Test table extraction

After you configure the applicable fields for each Table Column, you need to test the table extraction.

  1. If required, click Validate Regex to check any manually inserted regular expressions.
  2. Determine your testing method based on what kind of documents you expect to receive in production:
    • OCR: If you expect to receive documents that do not contain an E-Text layer, select OCR from the top-right drop-down list.

    • EText: If you expect to receive some documents that contain an E-Text layer (such as documents that were created using a Print to PDF feature), and you have configured your batch class to use the E-Text feature, select EText from the top-right drop-down list.

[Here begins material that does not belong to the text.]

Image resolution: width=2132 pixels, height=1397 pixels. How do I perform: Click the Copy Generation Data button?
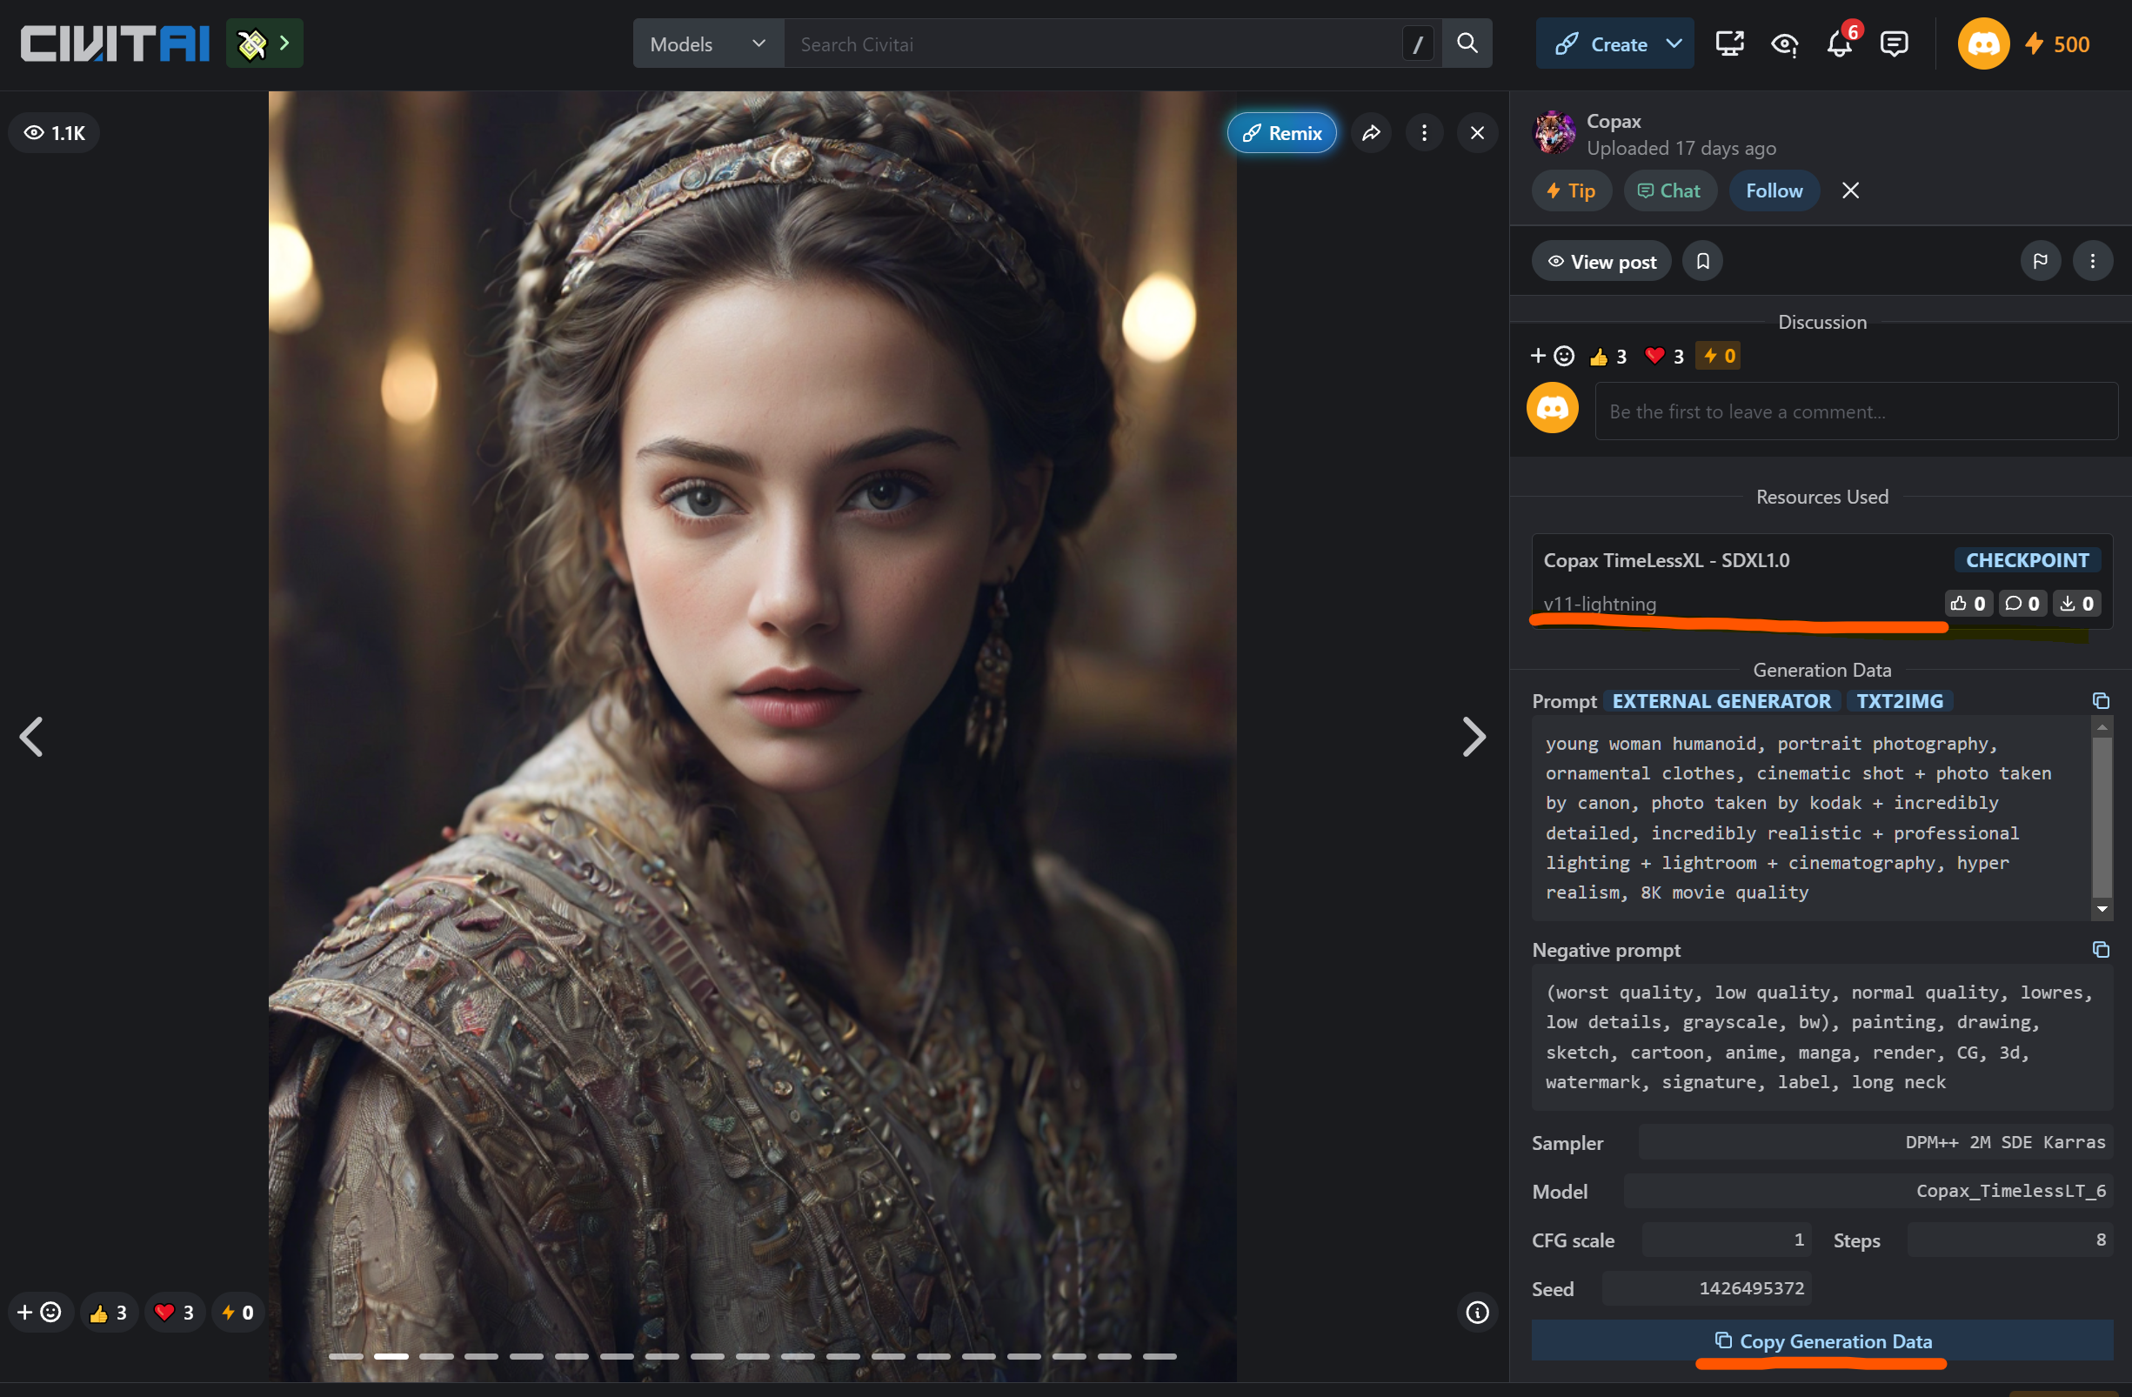pos(1821,1341)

  3. Click Test Table. The extracted results will display in the Test Table Results panel.
  4. Review the test extraction results. The test extraction works best for single page tables. If you are testing tables that span multiple pages, run test batches through Transact and view the results in the Validation screen.

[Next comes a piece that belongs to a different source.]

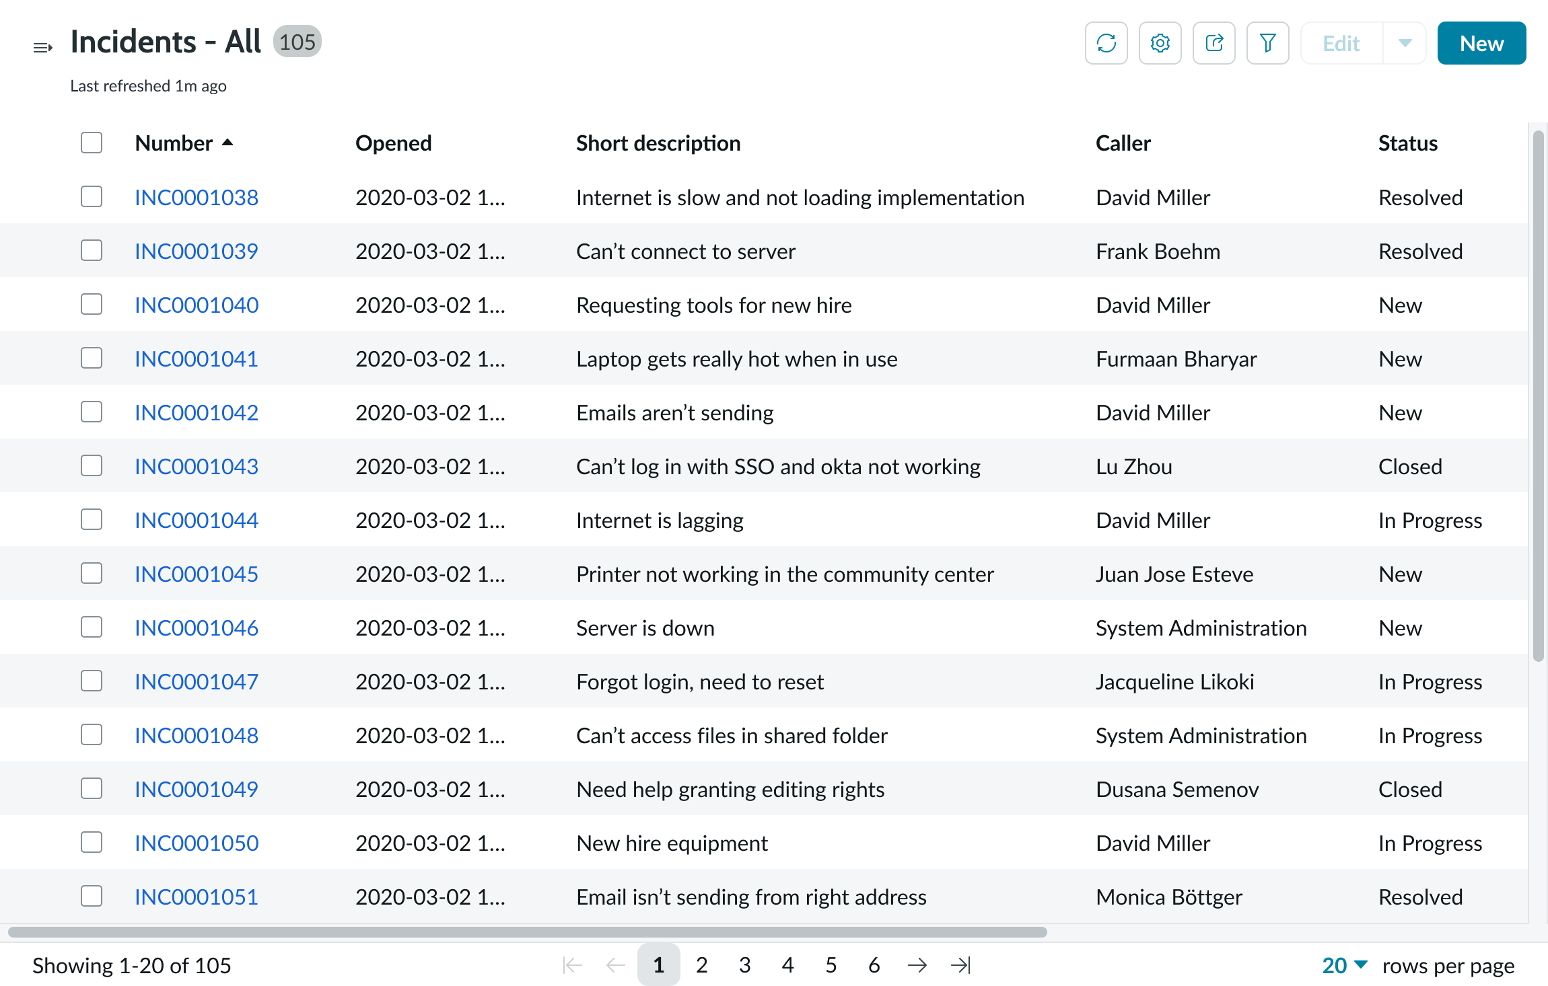The image size is (1548, 986).
Task: Toggle the list menu icon beside title
Action: click(x=42, y=47)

    Any fields highlighted in red indicate low OCR confidence or validation errors for extracted data.

    For example, if the OCR confidence is lower than the default minimum OCR confidence, the row is highlighted in red. If these highlighted results are extracted correctly and this sample is of high OCR quality, this indicates that the OCR Confidence Threshold for the column should probably be lowered.

  5. Click Close to exit from Test Table Results. You can continue to test and adjust your configuration according to your requirements.
  6. When you are satisfied with your results, click Apply.
  7. Click Apply again to save the rule.

    You may need to create multiple sets of extraction rules depending on the variations of documents that may be processed.

    For example, an invoice from two vendors may be fundamentally the same, but has different layouts. When incoming documents are processed, Transact executes all table extraction rules against every document, with the Start Pattern value being used to determine whether the row-level extractions should take place.

Filter IDs

If you assign a DLF to a table in the Rule Filter DLF Name column, you can use the Filter Ids field as filtering criteria. Enter the values to be filtered based on the DLF, separated by a pipe (|) character.

For example, if your DLF for the table is ZipCode, you can enter several zip codes, such as 92618|92620.

Table extractions use these filters and values to determine whether a table extraction rule is applied.

  • The rule is applied if:

    • The filter value is empty.

    • The rule has a filter and value, and the value matches that in the referenced DLF.

  • The rule is not applied if:

    • The rule has a filter and value, and the value does not match that found in the referenced DLF.